Fake help desks put law-firm data at the center of the attack
Silent Ransom Group is using fake IT support calls to target U.S. law firms and professional services organizations, with Mandiant warning that data theft can follow within hours of the first contact.
The campaign is significant because the group is not relying on a conventional ransomware detonation.
Its pressure point is the legal sector’s concentration of sensitive client files and the reputational cost of a public data leak.
Mandiant tracks the actor as UNC3753 and also links it to the names Luna Moth and Chatty Spider.
The activity described in the report spans January to May 2026 and includes dozens of organizations across legal, financial and professional services.
The FBI also issued a FLASH advisory last week warning that U.S. law firms were being targeted through social engineering and in-person data theft attempts.
The intrusion starts with a benign-looking email and a voice call
The initial lure is deliberately low on malware indicators.
Attackers send invoice-themed phishing emails from consumer email accounts, but the messages do not carry malicious links or attachments.
Their role is to prepare the victim for a follow-up phone call in which the attacker impersonates corporate IT staff.
That callback model is familiar from BazarCall campaigns previously tied to Ryuk and Conti ransomware operations.
In this campaign, the attacker pushes the employee into a remote support session through Microsoft Teams, Zoom, Quick Assist or Microsoft Terminal Services.
During the session, the attacker steers the employee toward installing legitimate remote administration software.
The named tools include AnyDesk, Zoho Assist, Bomgar and SuperOps, and the installation gives the actor initial access without needing to defeat endpoint defenses through a malicious attachment.
Remote support tools become the path to legal files
Once inside, the group looks for sensitive legal and financial material.
The source lists contracts, tax records, Social Security numbers, merger and acquisition files, document management platforms and cloud storage repositories as targets.
Exfiltration is commonly performed with tools such as WinSCP or Rclone.

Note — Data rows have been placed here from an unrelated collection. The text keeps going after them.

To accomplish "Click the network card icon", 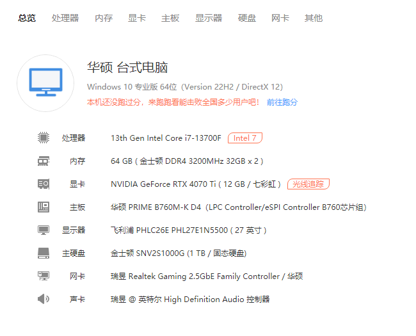I will (x=44, y=276).
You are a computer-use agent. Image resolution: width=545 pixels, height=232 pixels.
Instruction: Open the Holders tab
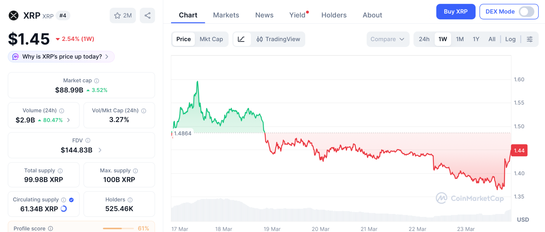pos(334,15)
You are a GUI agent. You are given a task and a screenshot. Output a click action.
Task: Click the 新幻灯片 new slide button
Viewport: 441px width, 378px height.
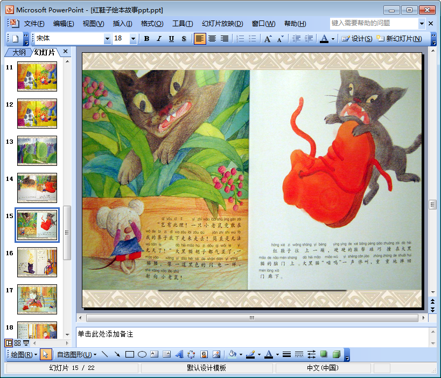coord(399,39)

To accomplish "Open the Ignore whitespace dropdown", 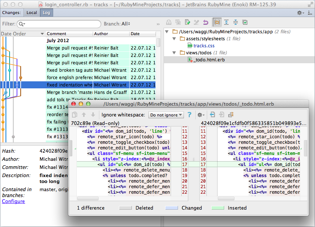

Mandiant also found phishing domains that imitate internal IT portals and use naming patterns designed to look like corporate help-desk infrastructure.
The group uses privnote[.]com to pass installation links and commands during support sessions.

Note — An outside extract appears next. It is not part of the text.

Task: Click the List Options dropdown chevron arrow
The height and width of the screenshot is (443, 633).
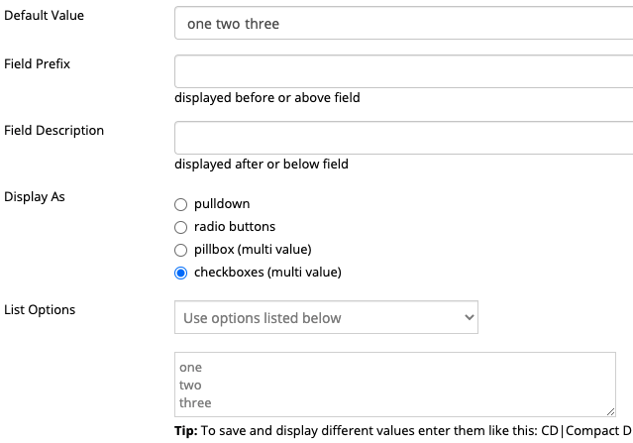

Because the service destroys messages, the method can reduce evidence left in browser histories or corporate chat logs.
Extortion moves quickly after the theft
The operational tempo is one of the clearest warnings for law firms.
Mandiant says ransom demands often arrive within 30 minutes after the attackers leave a victim environment.
The letters give the organization a three-day deadline to respond and start negotiations.
If the victim does not engage, the actor threatens to contact employees and external clients directly.
The letters emphasize client trust, regulatory exposure and the possibility that clients could sue over data mishandling.
That pressure is tailored to legal services, where client confidentiality and deal files can be more damaging than downtime.
In-person theft remains an unresolved but connected risk
The FBI advisory adds another route: attackers impersonating IT staff by phone or email may try to visit offices physically to image computers or create backups while stealing files.
Mandiant said forensic evidence is limited, but it views the in-person activity as likely connected to UNC3753 because the targeting, timelines and behavior match.
Silent Ransom Group has been active since at least 2022, after earlier links to the Ryuk and Conti cybercrime ecosystem.
The group later shifted toward standalone data-theft extortion, where stolen information becomes the leverage instead of encrypted systems.
A separate Resecurity report says the gang is also using fast-flux infrastructure and residential IP addresses across multiple regions to protect data-leak platforms.
Defenses focus on verification and remote-access control
The practical response is not limited to email filtering.
Mandiant and the FBI recommend strict verification for IT support interactions, tighter control over remote access tools, MFA enforcement, USB storage restrictions and employee training against voice phishing.
For law firms and professional services organizations, the watchpoint is whether support workflows can prove the caller’s identity before a remote session begins.
The source does not confirm every in-person case as UNC3753, but it does show that the group’s current playbook combines voice-led social engineering, legitimate remote tools, rapid file theft and pressure tactics designed for high-value client data.